WordPress MU does not build communities. Many people try and many people fail. All the blogs are separate—all the blog posts are stored in separate database tables. There’s no way to even aggregate them effectively without creating a mirror of them in a unified table, and this is complicated to set up. It is also unwieldy and wasteful. There is no linking blogs together in WordPress MU. They are islands. When you host a WordPress MU site, you are not a community leader. You are a web host.

As a blogger, you are a publisher, not a community leader. Don’t think of your blog as a round-table. Think of it as a newspaper. Yes you may feature letters to the editor, but remember who is in control and who leads the discussion. If you aren’t producing new blog posts every week, whatever “community” you have (which is really just visitors) will disappear immediately.
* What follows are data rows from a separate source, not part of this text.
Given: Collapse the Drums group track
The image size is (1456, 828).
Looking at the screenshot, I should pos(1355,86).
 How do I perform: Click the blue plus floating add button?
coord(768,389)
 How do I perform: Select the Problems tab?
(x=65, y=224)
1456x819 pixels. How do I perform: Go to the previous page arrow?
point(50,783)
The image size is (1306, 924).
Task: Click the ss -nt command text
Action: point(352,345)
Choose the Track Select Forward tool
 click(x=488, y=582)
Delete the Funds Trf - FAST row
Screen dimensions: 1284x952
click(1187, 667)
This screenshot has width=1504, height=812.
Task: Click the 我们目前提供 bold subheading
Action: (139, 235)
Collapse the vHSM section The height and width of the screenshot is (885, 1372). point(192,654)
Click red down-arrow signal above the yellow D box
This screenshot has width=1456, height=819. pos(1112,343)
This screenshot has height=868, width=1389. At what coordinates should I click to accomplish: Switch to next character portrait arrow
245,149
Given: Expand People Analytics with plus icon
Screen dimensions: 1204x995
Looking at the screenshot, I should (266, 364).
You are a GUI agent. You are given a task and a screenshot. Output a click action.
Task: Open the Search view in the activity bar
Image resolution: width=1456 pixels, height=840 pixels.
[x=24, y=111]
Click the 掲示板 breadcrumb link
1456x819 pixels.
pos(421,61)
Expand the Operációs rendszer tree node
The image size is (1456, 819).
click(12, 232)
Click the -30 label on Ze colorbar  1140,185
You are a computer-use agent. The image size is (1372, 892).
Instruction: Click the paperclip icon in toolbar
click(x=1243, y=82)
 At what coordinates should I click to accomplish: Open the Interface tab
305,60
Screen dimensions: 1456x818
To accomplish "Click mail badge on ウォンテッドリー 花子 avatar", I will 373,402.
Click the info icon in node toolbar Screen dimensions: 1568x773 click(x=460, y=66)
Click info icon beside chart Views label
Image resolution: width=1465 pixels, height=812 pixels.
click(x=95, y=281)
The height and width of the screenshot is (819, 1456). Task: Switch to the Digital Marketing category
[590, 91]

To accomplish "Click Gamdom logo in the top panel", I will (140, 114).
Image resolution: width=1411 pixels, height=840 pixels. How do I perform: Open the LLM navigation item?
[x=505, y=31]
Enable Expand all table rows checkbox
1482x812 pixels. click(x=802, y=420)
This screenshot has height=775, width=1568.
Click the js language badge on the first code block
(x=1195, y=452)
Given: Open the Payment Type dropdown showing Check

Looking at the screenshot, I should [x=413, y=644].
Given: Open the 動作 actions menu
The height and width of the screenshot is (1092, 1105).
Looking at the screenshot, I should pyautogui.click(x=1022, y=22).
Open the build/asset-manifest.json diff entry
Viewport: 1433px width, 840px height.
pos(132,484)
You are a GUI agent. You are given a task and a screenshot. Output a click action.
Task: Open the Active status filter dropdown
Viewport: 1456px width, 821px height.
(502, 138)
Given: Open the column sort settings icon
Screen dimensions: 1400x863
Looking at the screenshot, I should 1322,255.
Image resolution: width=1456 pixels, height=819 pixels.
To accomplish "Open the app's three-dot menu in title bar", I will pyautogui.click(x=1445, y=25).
It did when I left this blog for six months. It will for you too. No big deal. It can be quickly rebuilt. Communities take a long time to build, and if you alienate your loyal readers your site goes down the tubes. Blogs aren’t communities, so if you alienate some people (and you will), new people will replace them. Don’t expect anyone to write your posts for you or come up with ideas for you. It’s all on YOU. YOU must do it all YOURSELF. No one will help you. When you accept that you have no community to back you, you accept complete responsibility for the success of your blog. That is power.